Very close to our commemoration of the establishment of the State of Israel thirty-seven years ago, the world will be marking the fortieth anniversary of the defeat of Nazi Germany. There is much more than a closeness in time between the two anniversaries; there is an unbreakable bond.

Without the victory over Hitler, the very existence of the Jewish people would have been gravely endangered; the broken survivors in the Camps would not have been rescued; we would not have been afforded the great, new opening given us by the establishment of the State of Israel.

Since then, there have been many landmarks in Israel’s history which are all too easily taken for granted. The Magic Carpet from Yemen, the airlift of Iraqi Jewry, the arrival of North African Jewry, the absorption of tens of thousands from the Soviet Union, the Six-Day War, the reunification of Jerusalem, the heroism of the Yom Kippur War, the rescue at Entebbe, and now the absorption of Ethiopian Jewry — all of these signify the greatness of Israel, the new life it has breathed into Jewry, the unexpected reservoirs of strength, talent and daring it has brought forth.

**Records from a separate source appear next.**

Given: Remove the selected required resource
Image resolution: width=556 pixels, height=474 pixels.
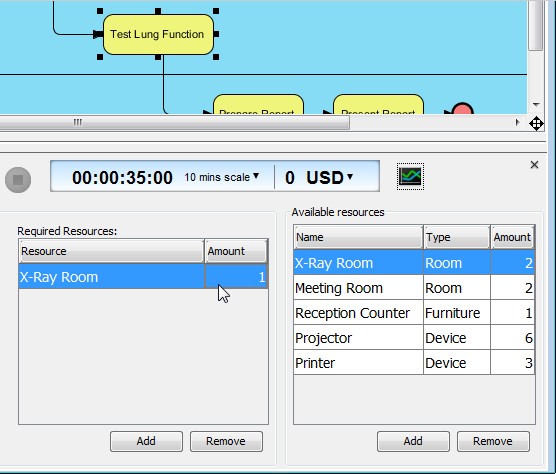Looking at the screenshot, I should click(226, 441).
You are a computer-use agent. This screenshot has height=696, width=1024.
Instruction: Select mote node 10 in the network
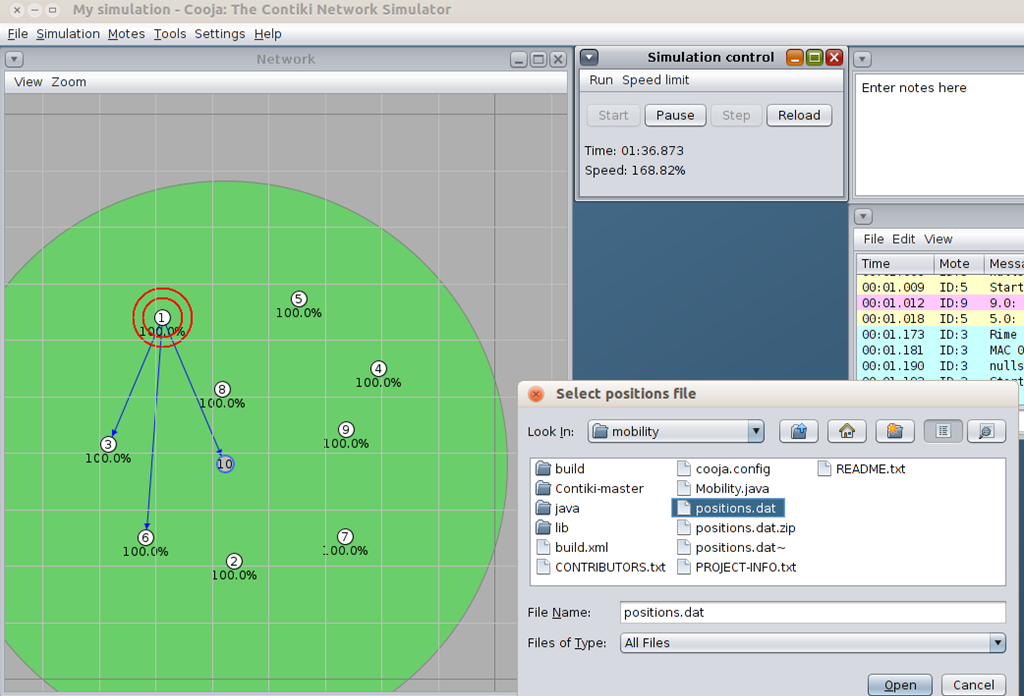click(x=225, y=464)
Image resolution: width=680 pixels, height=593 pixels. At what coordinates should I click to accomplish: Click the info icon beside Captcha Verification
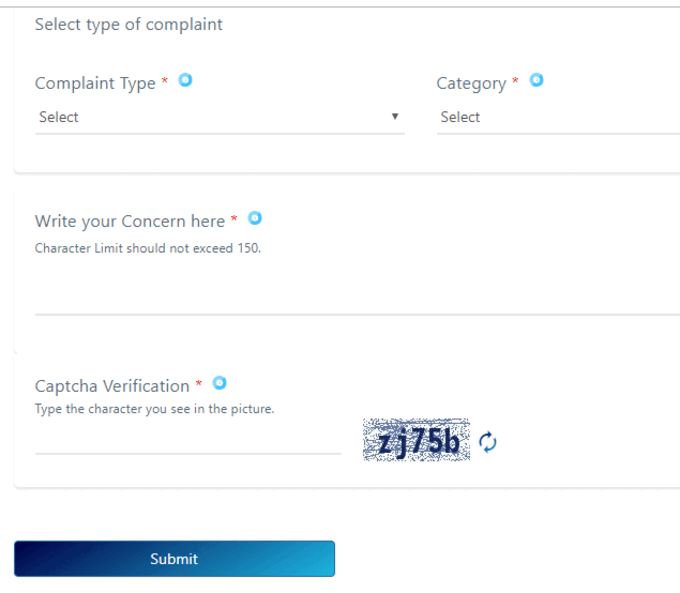(x=219, y=383)
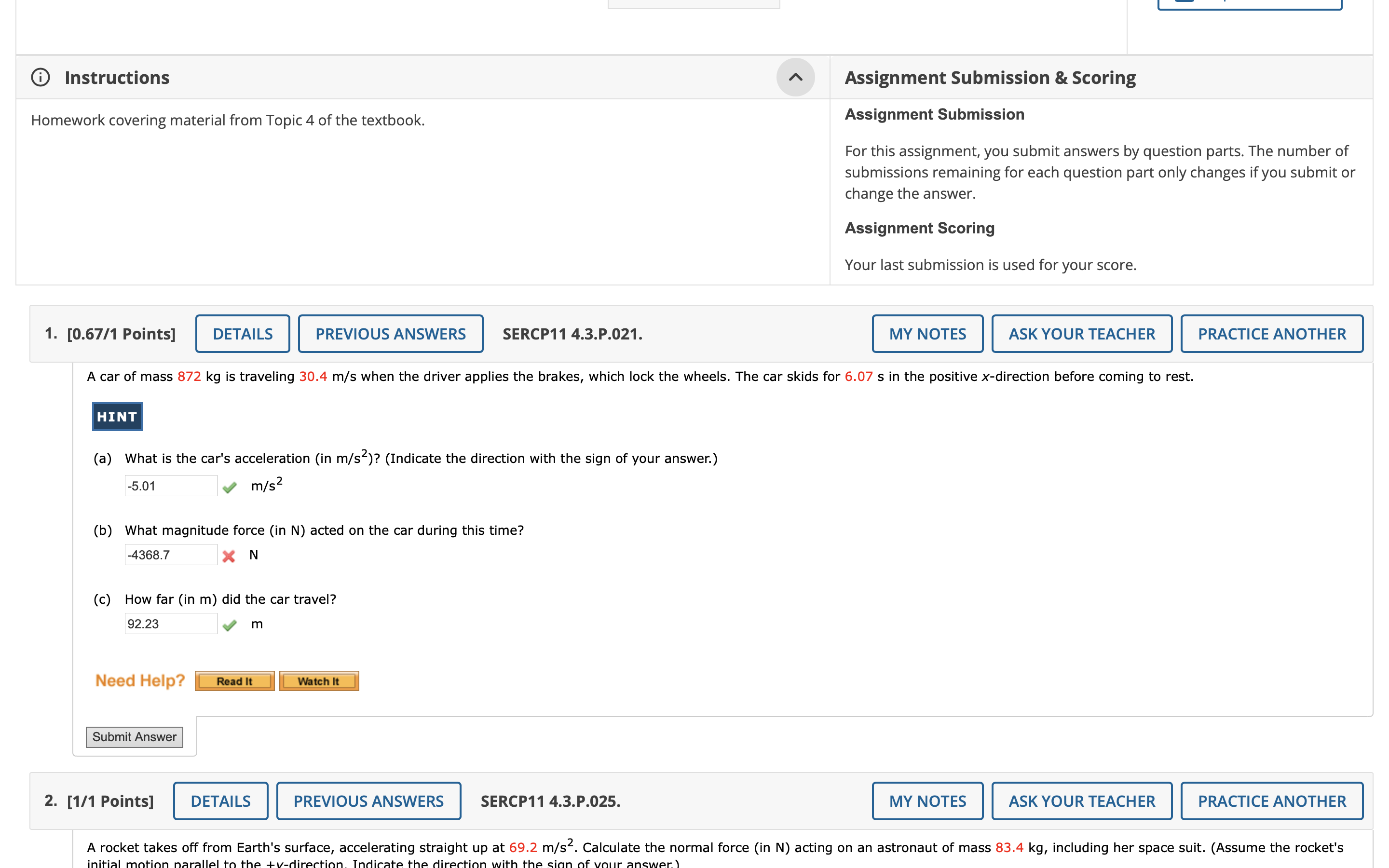Open MY NOTES for question 1
1389x868 pixels.
pyautogui.click(x=927, y=334)
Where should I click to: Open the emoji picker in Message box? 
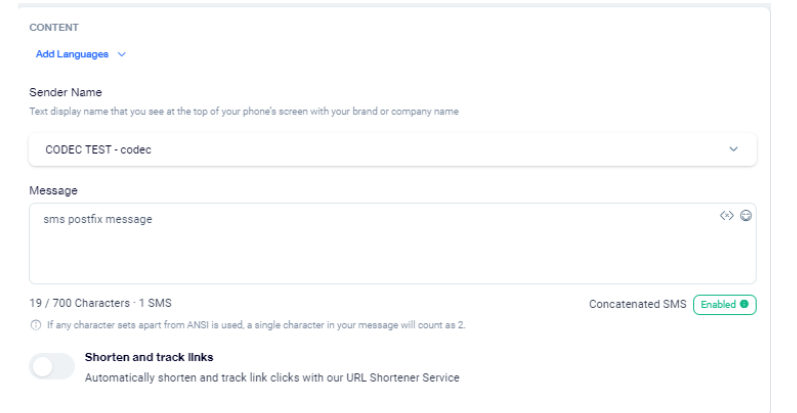pos(745,216)
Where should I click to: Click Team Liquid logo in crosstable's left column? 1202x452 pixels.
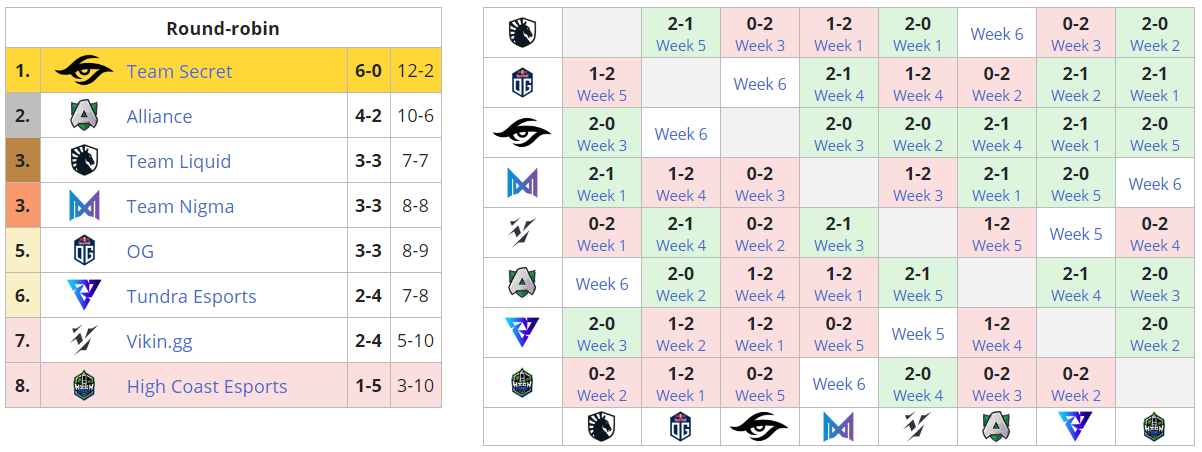click(x=522, y=33)
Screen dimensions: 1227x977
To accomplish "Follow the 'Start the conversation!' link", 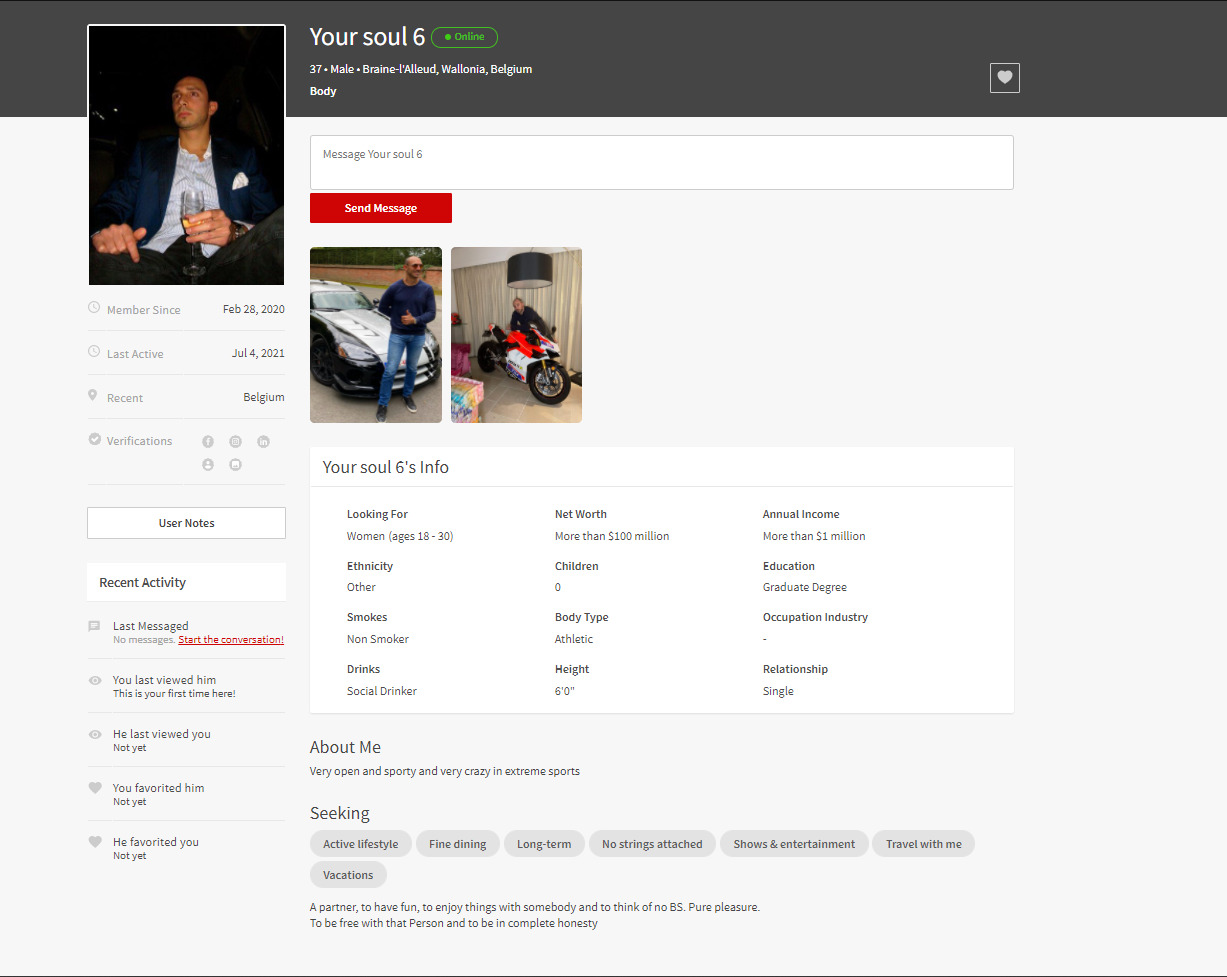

At this hour of celebration, our thoughts go out to our brothers and sisters in the Soviet Union who are denied both the right to live there as Jews and the freedom to join our Jewish family in Israel. We pray that Israel’s thirty-eighth year will witness the opening of the gates for them, together with other oppressed Jewish communities such as that of Syria.

We face painful adjustments in another vital area–the withdrawal of our forces from Lebanon. We are interested in a sovereign and independent Lebanon, free of foreign forces on its soil … We will continue to work for this, but we will take all steps necessary to keep our northern towns and villages free from the nightmare of Katyusha attacks.

We continue to face many difficulties. No society is without its weaknesses, but every society must be judged by the freedom of its population to deal with inadequacies. As we face this struggle, we are aware that, despite the hostility against us in many parts of the world, notably the Communist and Islamic lands, we are not alone.

The closest of our allies are the Jewish communities of the free world. We invite them to implement this partnership by strengthening aliya to Israel. Israel, with all its growing pains and difficulties, is the central Jewish experience, the expression of Jewish culture as it can be lived only in majority conditions.